Researchers have developed a new artificial intelligence tool called Artificial Intelligence of the Nucleus (AINU) that could significantly enhance our understanding of how cells differ within the same tissue. This variation, known as cellular phenotypic heterogeneity, is a key feature in many biological processes, including viral infections and cancer, but it has been challenging for scientists to pinpoint the origins and implications of these differences.
AINU addresses this challenge by identifying specific nuclear patterns within cells at an incredibly detailed level. The tool analyzes super-resolution microscopy images to distinguish between different cell states based on the arrangement of key nuclear components like core histone H3, RNA polymerase II, and DNA.
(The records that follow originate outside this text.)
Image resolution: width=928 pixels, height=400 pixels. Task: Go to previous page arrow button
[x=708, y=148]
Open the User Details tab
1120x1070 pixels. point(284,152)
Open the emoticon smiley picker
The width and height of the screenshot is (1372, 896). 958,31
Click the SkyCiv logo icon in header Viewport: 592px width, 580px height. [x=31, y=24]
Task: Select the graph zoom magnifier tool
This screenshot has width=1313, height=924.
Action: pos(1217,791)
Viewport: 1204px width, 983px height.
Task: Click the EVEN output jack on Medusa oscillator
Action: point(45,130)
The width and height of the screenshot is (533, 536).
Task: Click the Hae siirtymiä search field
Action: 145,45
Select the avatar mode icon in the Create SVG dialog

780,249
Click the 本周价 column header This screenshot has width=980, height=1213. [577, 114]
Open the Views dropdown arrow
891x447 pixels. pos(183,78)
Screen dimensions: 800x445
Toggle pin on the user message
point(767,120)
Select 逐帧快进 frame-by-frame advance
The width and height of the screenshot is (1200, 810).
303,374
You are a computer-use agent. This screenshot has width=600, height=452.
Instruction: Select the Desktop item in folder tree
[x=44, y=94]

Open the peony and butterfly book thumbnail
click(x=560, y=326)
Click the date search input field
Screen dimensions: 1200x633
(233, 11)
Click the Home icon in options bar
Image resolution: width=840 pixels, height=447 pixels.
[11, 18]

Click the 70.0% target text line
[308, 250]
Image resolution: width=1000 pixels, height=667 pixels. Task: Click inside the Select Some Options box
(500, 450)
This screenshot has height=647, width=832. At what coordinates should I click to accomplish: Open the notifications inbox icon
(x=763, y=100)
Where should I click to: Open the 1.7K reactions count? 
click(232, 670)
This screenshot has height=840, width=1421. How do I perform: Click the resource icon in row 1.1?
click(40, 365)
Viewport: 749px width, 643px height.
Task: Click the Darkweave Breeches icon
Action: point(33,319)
Even with a small set of training images, AINU has shown a strong ability to identify various cell types, including human somatic cells, human-induced pluripotent stem cells (iPSCs), and cells in the early stages of herpes simplex virus type 1 infection. It’s also capable of recognizing cancer cells after some retraining, which suggests it could be useful across different fields of study.
One of the key insights from using AINU is its ability to detect the specific placement of RNA polymerase II in the nucleoli, which helps differentiate iPSCs from regular somatic cells. This kind of detailed information could be particularly valuable in areas like regenerative medicine and cancer research, where understanding the nuances of cell behavior is crucial.